I continued to work as the big day approached and about a week before the ceremony was to take place I had an accident on the job.  For one moment I lost my concentration and in less than a heartbeat I had drawn my finger across the fresh blade in my drywall knife and sliced a slab of meat off of the side of my right middle finger.  Brad took me and the now-separated piece of my finger to the emergency room at a nearby hospital where it was deemed necessary to reject the sliced piece and graft another chunk of flesh removed from my arm onto my finger.  The result of this was that for the next couple of weeks I constantly appeared to be flipping people off with my heavily bandaged middle finger, which I held upright a lot of the time to limit the throbbing pain that I felt when it hung down by my side.

At long last the day arrived.  Clarice disappeared early with a coterie of family and friends to be pampered and primped and prepared so that she might emerge from the tent in the park as a dazzling example of feminine perfection.  I, on the other hand, had little to do except get dressed and be at my appointed spot at the appointed time.  As it turned out, this was too large of an assignment for me to handle.  When I arrived at the park Brad and Wes were waiting for me with a cooler full of ice cold beer, and it wasn’t long before we were drinking to my wedding, to each other’s health, and finally just drinking for the hell of it.  I remembered my role in the day’s business when my dad walked up the hill and cuffed me on the back of my head.  “Late for your wedding” he said.  “That’s about as shiftless as it gets”.  Dad was grinning when he said it however.  He was rather proud of having raised two boys who seemed determined to march to their own drummer the way that he had done all of his life, and would continue to do until the day that he died a little more than thirty years later.

I arose, somewhat wobbly, and made my way down the hill to where the crowd of spectators was waiting.  The judge was anxious to get things underway so that he could return to his weekend routine, and a very hairy hippie to whom we had given $20 began to strum a guitar and sing something from his seat on the grass under a nearby palm tree.  I stood there in my haurache sandals, blue jeans, and quetzal bird shirt with curly red hair exploding out from under my leather headband and the beard which jutted from my face, and with a big gob of gleaming white gauze and taped wrapped around my upwardly extended right middle finger in a way that made it seem like I was giving the judge, Clarice, and the whole world in general, the bird.

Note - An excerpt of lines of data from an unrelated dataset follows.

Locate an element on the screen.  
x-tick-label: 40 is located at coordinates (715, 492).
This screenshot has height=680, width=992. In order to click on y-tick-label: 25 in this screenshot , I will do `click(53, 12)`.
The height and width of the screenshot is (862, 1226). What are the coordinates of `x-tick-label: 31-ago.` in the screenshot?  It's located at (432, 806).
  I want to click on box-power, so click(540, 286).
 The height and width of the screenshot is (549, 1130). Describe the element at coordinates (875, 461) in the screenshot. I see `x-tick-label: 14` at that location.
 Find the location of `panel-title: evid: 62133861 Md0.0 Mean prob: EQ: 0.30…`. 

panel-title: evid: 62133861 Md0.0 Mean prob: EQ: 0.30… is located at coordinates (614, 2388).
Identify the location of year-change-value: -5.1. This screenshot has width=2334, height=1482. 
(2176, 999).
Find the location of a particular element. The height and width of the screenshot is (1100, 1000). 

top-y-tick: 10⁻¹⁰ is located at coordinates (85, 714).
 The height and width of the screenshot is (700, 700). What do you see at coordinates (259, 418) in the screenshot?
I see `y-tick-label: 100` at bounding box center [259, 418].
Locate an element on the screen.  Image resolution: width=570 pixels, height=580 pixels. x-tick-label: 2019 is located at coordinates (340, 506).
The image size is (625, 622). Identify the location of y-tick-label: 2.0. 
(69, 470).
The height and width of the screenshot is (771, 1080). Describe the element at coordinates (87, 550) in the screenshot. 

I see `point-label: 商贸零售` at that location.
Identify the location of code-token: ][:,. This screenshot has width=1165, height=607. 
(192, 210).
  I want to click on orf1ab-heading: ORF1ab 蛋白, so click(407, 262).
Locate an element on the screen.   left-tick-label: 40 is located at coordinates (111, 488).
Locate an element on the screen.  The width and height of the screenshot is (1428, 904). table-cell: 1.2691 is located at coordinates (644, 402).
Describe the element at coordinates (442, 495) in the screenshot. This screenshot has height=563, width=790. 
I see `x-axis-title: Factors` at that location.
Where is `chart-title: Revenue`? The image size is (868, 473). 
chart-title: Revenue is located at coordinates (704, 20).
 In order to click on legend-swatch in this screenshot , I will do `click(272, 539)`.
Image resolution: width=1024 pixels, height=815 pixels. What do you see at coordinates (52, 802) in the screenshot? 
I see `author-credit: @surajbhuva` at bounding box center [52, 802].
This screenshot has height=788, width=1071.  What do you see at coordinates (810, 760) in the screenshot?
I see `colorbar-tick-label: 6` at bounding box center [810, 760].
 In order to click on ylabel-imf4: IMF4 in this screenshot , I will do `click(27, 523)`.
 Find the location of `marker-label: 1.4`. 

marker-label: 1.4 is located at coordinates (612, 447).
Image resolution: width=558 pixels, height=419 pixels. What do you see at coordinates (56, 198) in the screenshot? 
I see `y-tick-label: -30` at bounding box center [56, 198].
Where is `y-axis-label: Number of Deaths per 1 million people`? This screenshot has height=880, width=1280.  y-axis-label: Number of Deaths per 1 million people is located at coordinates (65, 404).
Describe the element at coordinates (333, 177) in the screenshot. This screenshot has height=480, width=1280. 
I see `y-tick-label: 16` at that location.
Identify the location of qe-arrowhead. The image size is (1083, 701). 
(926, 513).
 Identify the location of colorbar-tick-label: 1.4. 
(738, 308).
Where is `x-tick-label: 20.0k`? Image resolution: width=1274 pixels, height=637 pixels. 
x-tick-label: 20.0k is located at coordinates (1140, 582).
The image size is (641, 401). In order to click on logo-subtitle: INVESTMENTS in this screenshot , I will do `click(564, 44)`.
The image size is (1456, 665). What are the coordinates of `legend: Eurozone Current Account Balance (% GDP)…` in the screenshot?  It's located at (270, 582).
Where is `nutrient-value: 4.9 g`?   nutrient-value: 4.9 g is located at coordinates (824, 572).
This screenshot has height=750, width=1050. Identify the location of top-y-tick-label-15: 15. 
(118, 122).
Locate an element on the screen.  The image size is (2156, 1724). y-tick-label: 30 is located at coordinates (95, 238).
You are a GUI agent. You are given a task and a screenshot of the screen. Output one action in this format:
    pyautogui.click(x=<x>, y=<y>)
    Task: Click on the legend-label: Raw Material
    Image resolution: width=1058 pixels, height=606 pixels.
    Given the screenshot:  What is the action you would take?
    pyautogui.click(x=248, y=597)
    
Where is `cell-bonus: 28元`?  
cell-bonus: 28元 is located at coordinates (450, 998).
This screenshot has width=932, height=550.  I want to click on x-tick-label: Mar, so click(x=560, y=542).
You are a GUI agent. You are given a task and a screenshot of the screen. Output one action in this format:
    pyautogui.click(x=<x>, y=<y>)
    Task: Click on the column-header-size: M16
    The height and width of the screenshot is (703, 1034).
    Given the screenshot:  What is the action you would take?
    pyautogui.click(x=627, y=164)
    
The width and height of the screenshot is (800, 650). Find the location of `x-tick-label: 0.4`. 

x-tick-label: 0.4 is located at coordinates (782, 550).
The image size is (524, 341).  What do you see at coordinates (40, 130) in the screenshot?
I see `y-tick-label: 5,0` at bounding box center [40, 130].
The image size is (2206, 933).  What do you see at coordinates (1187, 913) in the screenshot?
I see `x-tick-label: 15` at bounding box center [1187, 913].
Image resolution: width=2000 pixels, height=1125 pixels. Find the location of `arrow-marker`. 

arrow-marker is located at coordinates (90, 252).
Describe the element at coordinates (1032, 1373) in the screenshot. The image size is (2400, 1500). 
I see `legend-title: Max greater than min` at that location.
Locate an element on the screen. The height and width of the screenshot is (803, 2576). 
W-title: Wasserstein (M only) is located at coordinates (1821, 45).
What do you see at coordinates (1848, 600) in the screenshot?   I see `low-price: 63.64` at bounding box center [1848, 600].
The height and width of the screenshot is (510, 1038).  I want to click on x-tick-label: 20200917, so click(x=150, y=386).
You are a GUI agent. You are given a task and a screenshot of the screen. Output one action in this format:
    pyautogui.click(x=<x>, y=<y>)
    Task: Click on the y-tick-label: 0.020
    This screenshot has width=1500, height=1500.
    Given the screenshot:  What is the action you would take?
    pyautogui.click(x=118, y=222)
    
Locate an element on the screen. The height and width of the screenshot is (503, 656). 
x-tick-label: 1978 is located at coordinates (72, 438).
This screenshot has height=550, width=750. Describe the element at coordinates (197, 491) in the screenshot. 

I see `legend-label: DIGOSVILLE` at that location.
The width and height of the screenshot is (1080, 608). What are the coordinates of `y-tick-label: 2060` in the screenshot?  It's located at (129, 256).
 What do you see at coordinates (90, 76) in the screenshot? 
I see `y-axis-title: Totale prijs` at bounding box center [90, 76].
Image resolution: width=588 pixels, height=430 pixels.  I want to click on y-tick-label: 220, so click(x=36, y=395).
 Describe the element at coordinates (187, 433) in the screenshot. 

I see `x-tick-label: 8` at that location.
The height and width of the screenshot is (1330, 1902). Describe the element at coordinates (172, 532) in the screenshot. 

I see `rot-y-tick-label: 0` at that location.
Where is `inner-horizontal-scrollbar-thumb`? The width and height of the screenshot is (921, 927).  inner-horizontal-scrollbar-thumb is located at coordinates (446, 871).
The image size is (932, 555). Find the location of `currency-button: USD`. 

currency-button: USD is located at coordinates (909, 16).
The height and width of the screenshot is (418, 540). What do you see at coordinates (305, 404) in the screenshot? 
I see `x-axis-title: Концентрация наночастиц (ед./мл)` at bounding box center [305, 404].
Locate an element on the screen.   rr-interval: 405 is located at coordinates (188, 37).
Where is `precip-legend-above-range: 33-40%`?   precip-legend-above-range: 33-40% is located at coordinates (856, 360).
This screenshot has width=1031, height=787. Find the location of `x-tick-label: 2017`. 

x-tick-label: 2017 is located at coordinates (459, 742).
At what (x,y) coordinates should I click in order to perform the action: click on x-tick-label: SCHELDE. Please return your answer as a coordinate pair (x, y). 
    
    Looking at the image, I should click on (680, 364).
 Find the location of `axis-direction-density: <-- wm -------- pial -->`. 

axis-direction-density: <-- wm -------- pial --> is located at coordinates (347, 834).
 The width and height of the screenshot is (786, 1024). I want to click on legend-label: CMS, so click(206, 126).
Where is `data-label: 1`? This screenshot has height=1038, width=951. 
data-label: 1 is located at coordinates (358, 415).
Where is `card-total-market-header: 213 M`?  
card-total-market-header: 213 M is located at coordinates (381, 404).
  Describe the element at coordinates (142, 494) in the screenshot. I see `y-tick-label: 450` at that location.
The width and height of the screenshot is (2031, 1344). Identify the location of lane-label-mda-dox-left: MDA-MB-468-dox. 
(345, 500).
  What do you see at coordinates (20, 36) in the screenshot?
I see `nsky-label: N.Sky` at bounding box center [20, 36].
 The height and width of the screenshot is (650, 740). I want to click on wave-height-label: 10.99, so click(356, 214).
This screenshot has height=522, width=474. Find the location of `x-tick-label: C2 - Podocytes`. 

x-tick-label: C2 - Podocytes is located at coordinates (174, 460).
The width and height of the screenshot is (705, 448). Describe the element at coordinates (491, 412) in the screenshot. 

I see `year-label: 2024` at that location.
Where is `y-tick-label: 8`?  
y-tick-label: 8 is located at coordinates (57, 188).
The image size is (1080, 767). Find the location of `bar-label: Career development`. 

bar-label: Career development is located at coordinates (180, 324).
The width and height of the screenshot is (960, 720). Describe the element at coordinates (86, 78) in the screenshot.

In the end the wedding went off without a hitch, except for the fact that we were hitched when all was said and done.  We stayed hitched for nearly three years, but our marriage was a doomed ship from the moment that it left port.  We both continued to mature slowly after that day, Clarice more quickly than I.  Ultimately however neither one of us embraced the idea that marriage is hard work, and that fairy tales are imaginary.  On that day however we were both happy as larks; me with my goddess and her with her scruffy knight in shining armor.  The sky which boasted of it’s glowing sun and unbroken blue was indeed littered with clouds filled with the promise of a future storm, but we couldn’t see them.  It seemed like a very good day to us at the time, and I am happy to leave it at that.